# Pain is Good!!



## w8lifter (Aug 11, 2002)

...and that's an understatement 

*08/10/02 - Training for Yesterday*

*1. SLDL* 90/12, 100/10, 110/8, 120/6, 120/4....120 sec RIMy hams were fried after this lol! 

*2. DB Lunges* 4 sets, 20/12....60 sec RI

*3a. Lying Leg Curl* 50/1+40/7, 40/8, 30/10, 25/10, 25/10...45 sec RI Yes...very fried...I usually can curl 50 for 20 reps. 
*3b. Decline Harrop Curls* 2 sets 5...45 sec RI...I went tanning before training, so I had lotion all over me, plus I was sweating....so I kept slipping down the fuking bench, so I only did two sets of 5  ..won't do that again! 

*4a. Standing Calf Raise* 150/18, 160/13, 175/12....0-45 sec RI
*4b. Standing smith Calf Raise* 3 sets...bar + 25's/20...0-45 sec RI

*08/11/02*

Alright, so I did cardio today, tried to follow Lyle's program, here's what I did.

First meal was @ 8...coffee, protein, cream...coffee was half-caff so I did have some caffeine 

Began training @ 10:45...did 3 minute warm up and 5 minutes kill-yourself-gonna-puke-high-intensity training on the bike....I HATE THE BIKE...it's why I never use it...and let me tell you, 5 full minutes of high intensity on a machine you never use cause you hate it so much, a day after leg day, is worse than being denied chocolate and beer for life!

Rested 5 minutes

Then went to the elliptical for 23 minutes...I know I was supposed to stay for 30, but I was dying....I did notice though that I was able to begin my regular cardio at a higher intensity than I normally would after leg day and using a regular progressive intensity level...I wasn't dragging my ass as much...however, that said, I know my intensity level was only about 75% of what I normally do on a good day.

Immediately post workout I had a can of tuna w/ 2 tsp of flax and veggies.

Oh and I was still feeling drained from my leg w/o by meal 6 last night so I opted for a modified carb up.

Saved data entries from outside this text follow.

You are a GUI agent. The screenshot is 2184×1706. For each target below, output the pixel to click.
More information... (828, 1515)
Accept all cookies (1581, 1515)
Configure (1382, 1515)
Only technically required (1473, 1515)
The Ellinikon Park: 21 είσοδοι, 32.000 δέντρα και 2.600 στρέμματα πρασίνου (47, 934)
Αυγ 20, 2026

Probably nothing to report to Lyle w/ since I'm not doing exactly what he suggests


----------



## Dr. Pain (Aug 11, 2002)

> _*Originally posted by w8lifter *_
> ...and that's an understatement






DP


----------



## Robboe (Aug 11, 2002)

So you're eating pro_fat before and after the cardio and you're not tkaing the L-tyrosine?

That all that's different that i can see.

It'll still work, i reckon, cause you're still furthering [have i just made that up?] the calorie deficit and elevating your heart rate right up, especially since it almost killed you.

It's all good.


----------



## w8lifter (Aug 11, 2002)

> _*Originally posted by The_Chicken_Daddy *_
> So you're eating pro_fat before and after the cardio and you're not tkaing the L-tyrosine?
> 
> It's all good.



Yes...basically.


----------



## w8lifter (Aug 12, 2002)

*Training*

*1a. Machine Press* Bar+5/12, +7/10, +10/8, +15/6, +5/8, +10/6, +15/4 +15/4...0-60 sec RI....
First four sets to the front, last four sets behind the neck 
*1b. Machine Shrugs* 85/12, 100/10, 110/8, 125/8, 110/8, 100/10, 85/12...60-150 sec RI

*2a. Upright Rows* 45/10, 55/8, 60/6, 60/4...30-90 sec RI
*2b. DB Side Laterals* 15/10+12/6, 15/8, 15/8, 15/7+10/15....0-60 sec RI

*3a. Bent over Laterals* 17.5/10, 17.5/10, 17.5/8+15/6, 17.5/8+15/5....0 sec RI
*3b. Decline Crunch* 50, 35...60-90 sec RI...First set str8, second set w/ a twist. 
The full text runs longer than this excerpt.